Curated by Prof. Rahul Mukherji
Why Not To Apologise To Uphold The Constitution
Supplementary statement submitted to the Supreme Court.
Picture Courtesy: Bar and Bench
It is with deep regret that I read the order of this Hon’ble Court dated 20th of August. At the hearing the court asked me to take 2-3 days to reconsider the statement I made in the court. However, the order subsequently states: “We have given time to the contemnor to submit unconditional apology, if he so desires.”

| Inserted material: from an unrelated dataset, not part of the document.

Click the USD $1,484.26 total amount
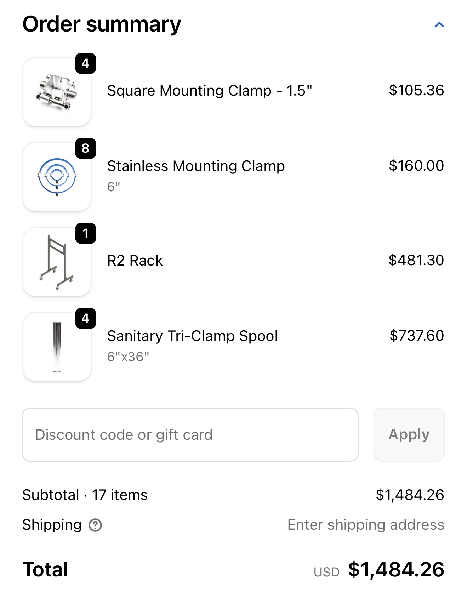 pyautogui.click(x=396, y=570)
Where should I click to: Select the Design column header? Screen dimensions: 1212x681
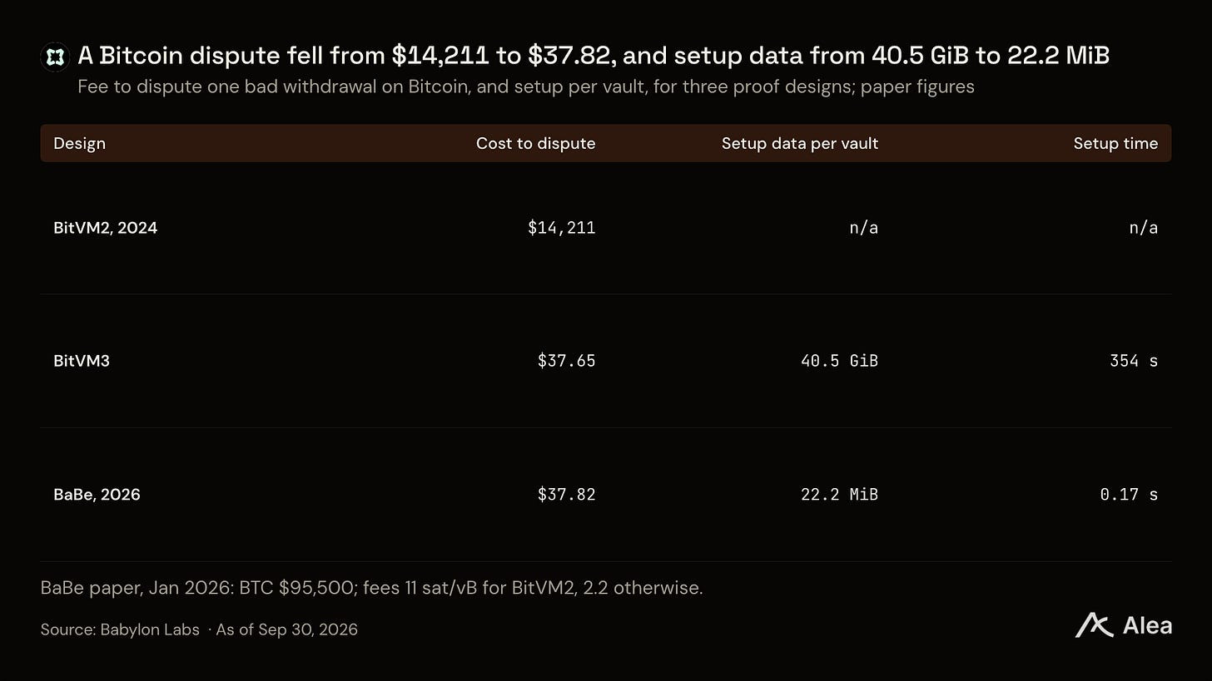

I have never stood on ceremony when it comes to offering an apology for any mistake or wrongdoing on my part. It has been a privilege for me to have served this institution and bring several important public interest causes before it. I live with the realization that I have received from this institution much more than I have had the opportunity to give it. I cannot but have the highest regard for the institution of the Supreme Court.
I believe that the Supreme Court is the last bastion of hope for the protection of fundamental rights, the watchdog institutions and indeed for constitutional democracy itself. It has rightly been called the most powerful court in the democratic world, and often an exemplar for courts across the globe. Today in these troubling times, the hopes of the people of India vest in this Court to ensure the rule of law and the Constitution and not an untrammeled rule of the executive.
This casts a duty, especially for an officer of this court like myself, to speak up, when I believe there is a deviation from its sterling record. Therefore I expressed myself in good faith, not to malign the Supreme Court or any particular Chief Justice, but to offer constructive criticism so that the court can arrest any drift away from its long-standing role as a guardian of the Constitution and custodian of peoples’ rights.
My tweets represented this bonafide belief that I continue to hold. Public expression of these beliefs was I believe, in line with my higher obligations as a citizen and a loyal officer of this court. Therefore, an apology for expression of these beliefs, conditional or unconditional, would be insincere. An apology cannot be a mere incantation and any apology has to, as the court has itself put it, be sincerely made. This is especially so when I have made the statements bonafide and pleaded truths with full details, which have not been dealt with by the Court. If I retract a statement before this court that I otherwise believe to be true or offer an insincere apology, that in my eyes would amount to the contempt of my conscience and of an institution that I hold in highest esteem.
Prashant Bhushan is an advocate in the Supreme Court.